Records contained in a dataset:
= Beginning of Section =

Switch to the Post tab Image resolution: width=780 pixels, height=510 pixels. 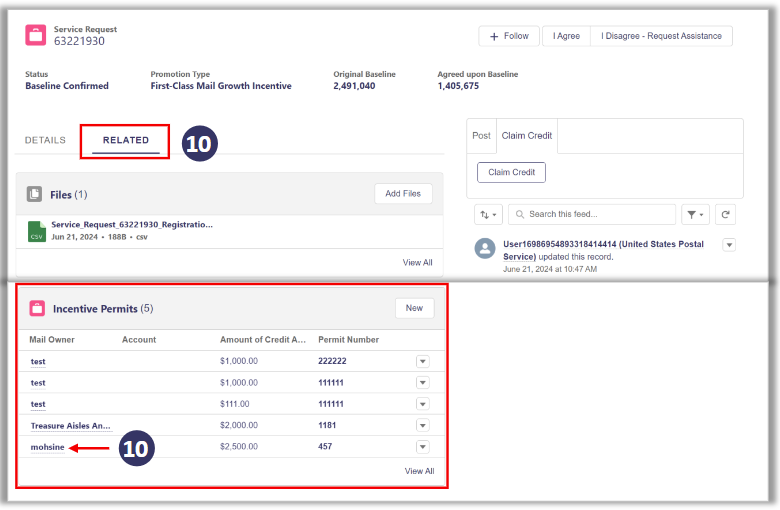point(481,136)
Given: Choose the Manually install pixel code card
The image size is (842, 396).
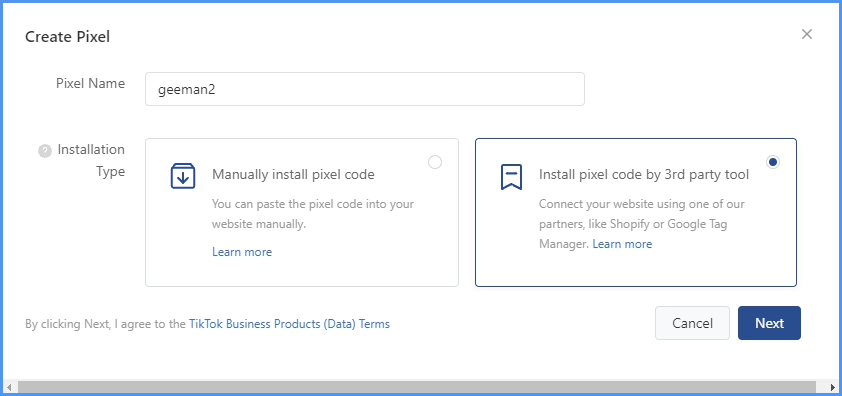Looking at the screenshot, I should (302, 212).
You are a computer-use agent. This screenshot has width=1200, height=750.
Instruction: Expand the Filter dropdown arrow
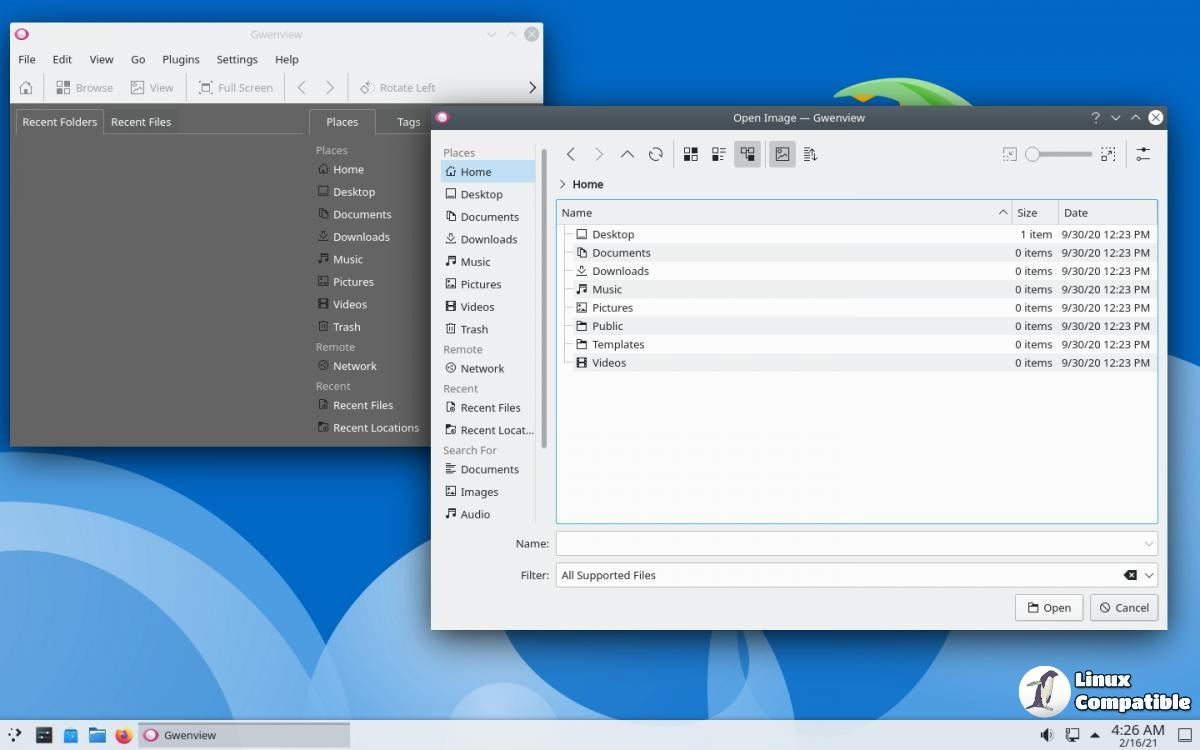pos(1149,575)
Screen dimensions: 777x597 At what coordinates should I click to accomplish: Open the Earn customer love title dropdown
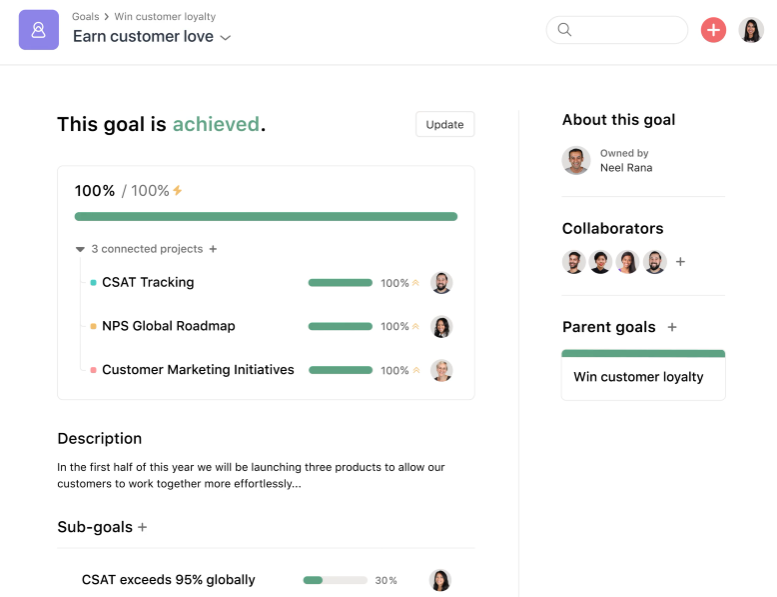coord(226,38)
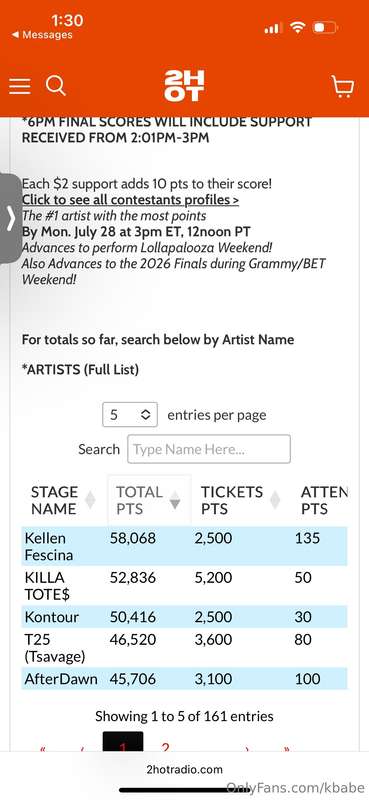Tap the cellular signal bars icon
This screenshot has height=800, width=369.
pyautogui.click(x=273, y=29)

= End of Section =

> Work request
Only the lines from the one containing "Screen dimensions: 777x597" through the last line of the data belong in the copy, both included and reproduced exactly. Pictures do not.

> Exercise result
Screen dimensions: 777x597 At what coordinates should I click to accomplish: Open the Earn customer love title dropdown
coord(226,38)
Tap the cellular signal bars icon
This screenshot has height=800, width=369.
pyautogui.click(x=273, y=29)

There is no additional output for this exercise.